Wednesday, August 17, 2016

The Building Chronicle: A Critical Consideration of LEGO's "Bionicle" Series - Building Through part 4.2 - 2004

Okay, catch up time again. I feel a bit bad rushing through 2004, but I really want to get on with thinking through this series, and the 2004 line have been built and on my shelf for a long while now. Plus, 2005 has some really very cool combiners I'm eager to get to. Once again, I'll apologize for the cellphone picture quality, though this is a panorama, so that's kind of neat, right?


One of the earliest posts in this series was of Ultimate Dume, the large figure next to the lava lamp in this picture. He's one of my favourite builds in the series and provides a remarkable amount of poseability and articulation. He incorporates the three Titan sets from this wave, the first true titan sets, with the possible exception of 2003's Makuta. It was recently pointed out in fan circles that Makuta, considering his fundamental role in the series, only really receives proper sets in these early years. Ultimate Dume is his manifestation at the end of the first Metru Nui storyline.


A closer look, and we can see the Vahki, a robotic police force that kept the Matoran of Metru Nui working. It's a bit strange to me, this need for enforcement drones, but when one realizes that the Matoran exist within a vast robotic body (more on this in later years), perhaps the Vahki can be seen more as control programs, making sure that the smaller parts of the body accomplish their assigned tasks. To the far right of the picture is Turaga Dume and Nivawk, one of the titan sets that comprise Ultimate Dume. This version is meant to be yet another manifestation of Makuta, who took over Dume's form in the last years of Metru Nui. This ephemeral nature of Makuta is perhaps a clue as to why we don't see any other actual physical manifestations, though he does end up possessing numerous characters throughout the rest of the series. As Bionicle exists in a far simpler world, similar to that of superheroes, Makuta's actual possession of other entities, and his evil nature, make him easy to read as a metaphor for the evil that seems to be inseparable from sentient creatures.

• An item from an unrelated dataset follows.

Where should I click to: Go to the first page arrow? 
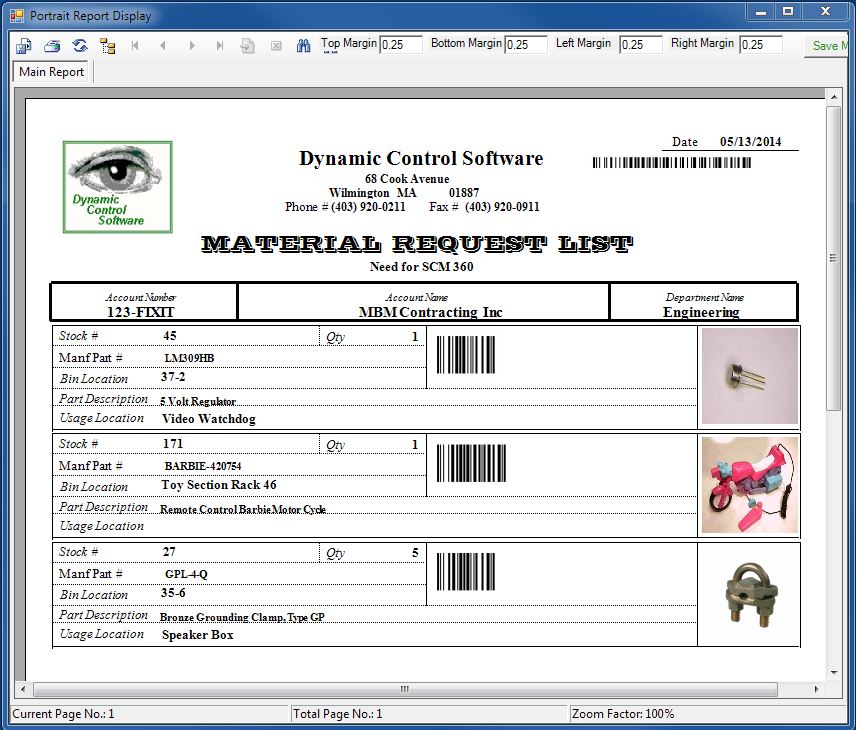coord(135,46)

Also of note in this picture are the Kranua and the Kraawa, combiner models using, respectively, the Vahki and the Toa Metru. As the parts comprising each figure type become less and less specialized over the course of the series 10-year run, the combiners we're given are more like sets themselves, rather than models cobbled together from other sets - the 2004 combiners suffer from this. 2005's combiners take a quantum leap forward in dealing with this, but the 2004 combiners definitely point toward a more nuanced idea about combiners from the Lego designers responsible for them.

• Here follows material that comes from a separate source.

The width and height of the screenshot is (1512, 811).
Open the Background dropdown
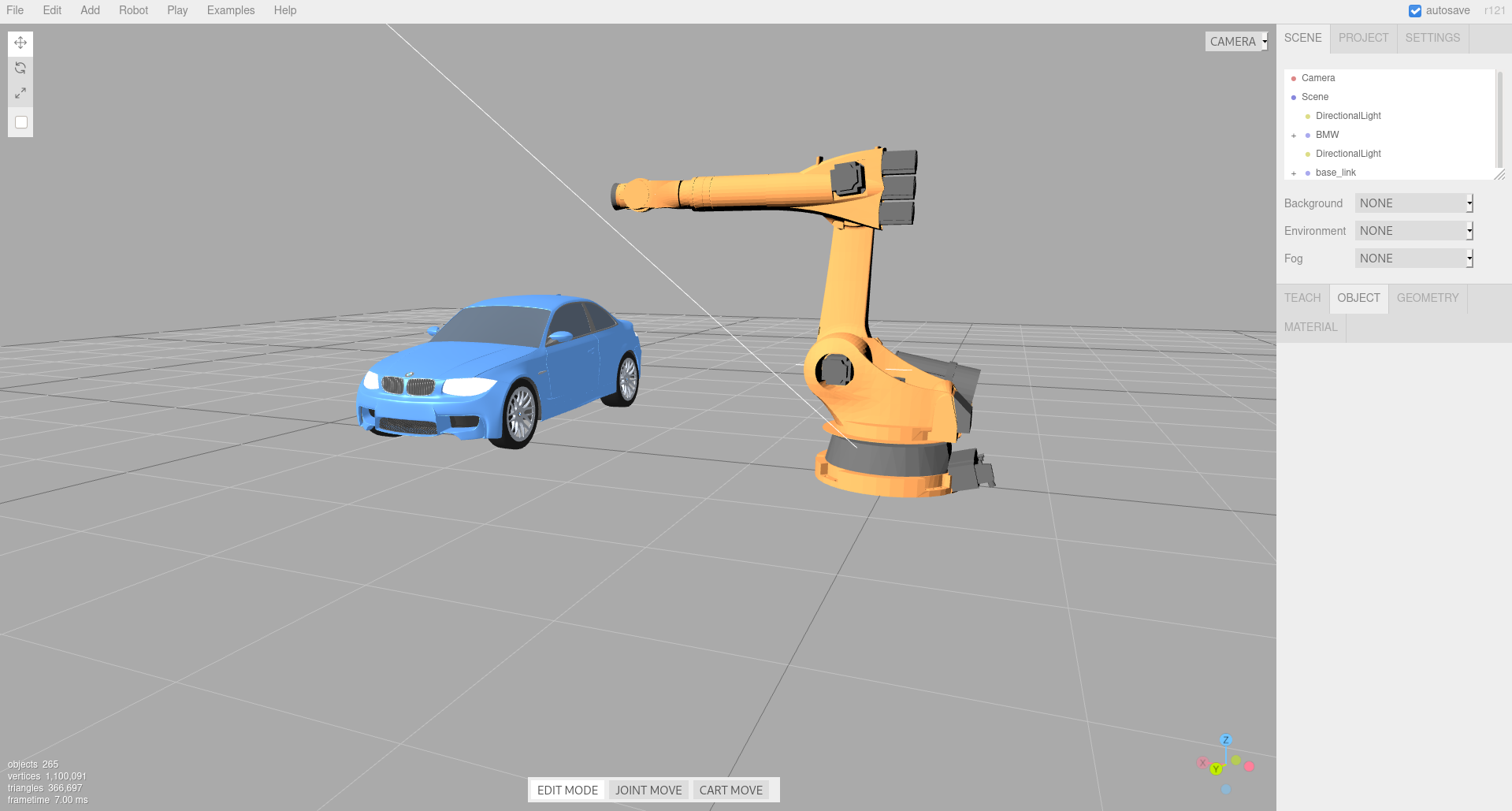(1414, 203)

The final bit of this year shows us the titan sets Nidhiki and Krekka, the combiner models Kralhi and Kraahu, and one of the first really complex models the instructions for which appeared in Lego Magazine, the Lohrak. The combiners are yet more robotic policing drones, and there's something really horrendously totalitarian about the idea of these massive robots keeping watch over the Matoran, who fill the roll in the series of the innocents that we're meant to sympathize with. Krekka and Nidhiki are servants of the possessed Turaga Dume during this story, Krekka being one of the most reviled sets because his build is so chaotic. I'd agree with that assessment, but I also recognize that it comes from a place of morphological symmetry which we human beings struggle with. Nidhiki is one of the most interesting characters in this series, and does much to add to the lore of Bionicle, as it is revealed that he was once a Toa who defected to a league of assassins known as The Dark Hunters (who we'll see a little bit next time), and was mutated into his current insectoid form.

And we'll finish 2004 there. A good year, full of innovations in both builds and story, and a real darkening of the plot, which only continues in the next story with the animalistic Hordika, and the almost-betrayal by one of the Toa Metru of his team.